Secondo la Procura che ha chiuso le indagini il rogo notturno di settembre è stato certamente doloso

Il sostituto procuratore Maria Isella

Il sostituto procuratore Maria Isella

Dongo (Como) -  La notte tra il 9 e il 10 settembre scorso, un boato aveva svegliato i residenti di via San Lorenzo, a Dongo. Era bastato affacciarsi alle finestre per capire cosa stesse accadendo: la pizzeria Ideale stava andando a fuoco, con fiamme impressionanti, alte diversi metri. I vigili del fuoco avevano lavorato per ore, arrivando fin da subito a una conclusione lapidaria: incendio doloso.

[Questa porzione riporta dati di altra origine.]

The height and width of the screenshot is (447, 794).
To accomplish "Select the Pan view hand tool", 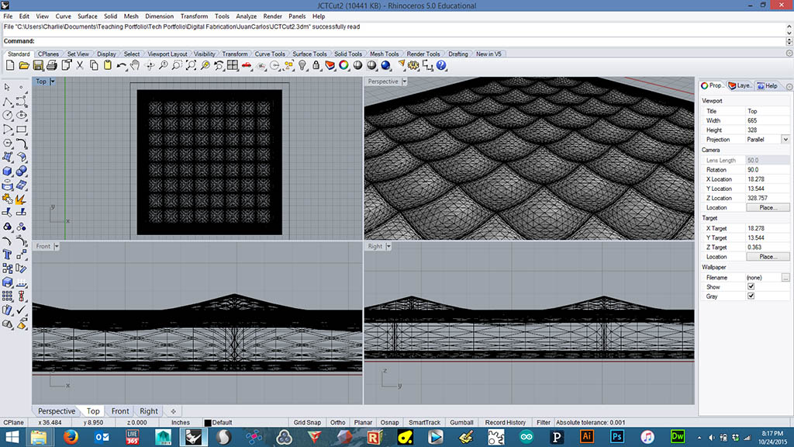I will [134, 65].
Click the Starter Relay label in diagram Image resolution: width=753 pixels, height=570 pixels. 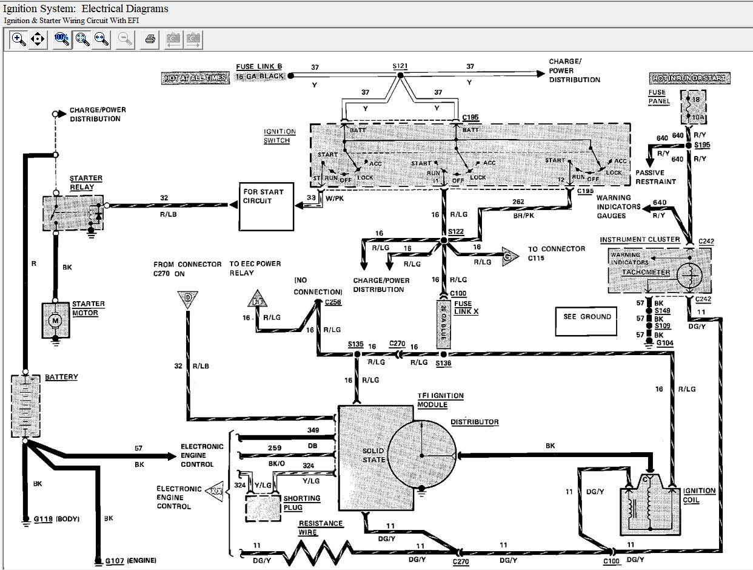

Le quattro taniche che avevano trasportato sostanze combustibili, sopravvissute al rogo e raccolte al termine delle operazioni di spegnimento, avevano fatto partire subito le indagini dei carabinieri del Nucleo Investigativo di Como e della Compagnia di Menaggio. Arrivate ora a conclusione, con la formalizzazione dell’accusa nei confronti di quattro persone ritenute responsabili di quel rogo, con diversi ruoli.

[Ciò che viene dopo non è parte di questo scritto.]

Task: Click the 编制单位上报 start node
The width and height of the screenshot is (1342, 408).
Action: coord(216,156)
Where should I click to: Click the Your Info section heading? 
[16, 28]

Innanzi tutto M.I., 36 anni, residente a Dongo, gestore del locale; il cognato A.M., 51 anni, di Bibbiano, che avrebbe a sua volta contattato D.A., 49 anni, anche lui di Bibbiano, in provincia di Reggio Emilia; e poi A.D.P., 48enne di Sant’Ilario d’Enza, in Toscana. Secondo il sostituto procuratore di Como Maria Vittoria Isella, i quattro in concorso tra loro, e con un quinto complice non identificato, avrebbero organizzato e messo a segno l’incendio di cui sono accusati. In particolare M.I.. si sarebbe rivolto a suo cognato A.M., che il giorno precedente l’incendio aveva fatto un sopralluogo nel locale e, con il tramite di D.A., avrebbe reclutato A.D.P. e un altro per noleggiare l’auto utilizzata per arrivare a Dongo.

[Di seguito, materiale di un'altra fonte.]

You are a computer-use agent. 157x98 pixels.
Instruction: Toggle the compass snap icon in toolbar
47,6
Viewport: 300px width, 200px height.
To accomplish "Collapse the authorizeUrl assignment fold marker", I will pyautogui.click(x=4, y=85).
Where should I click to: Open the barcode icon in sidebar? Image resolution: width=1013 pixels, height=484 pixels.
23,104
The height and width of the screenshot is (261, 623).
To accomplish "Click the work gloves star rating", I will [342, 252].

Le indagini hanno avuto un importante punto di partenza: sul luogo del delitto, era stato ritrovato il telefono cellulare di A.D.P.. Da qui i carabinieri avevano svolto accertamenti per ricostruire i contatti avuti nei giorni precedenti, che avevano portato agli altri. Era poi emerso che A.. aveva noleggiato un’auto a Reggio Emilia, ritirata da A.D.P: a quel punto, il viaggio era stato ricostruito tramite i tabulati telefonici e le videoriprese lungo il tragitto.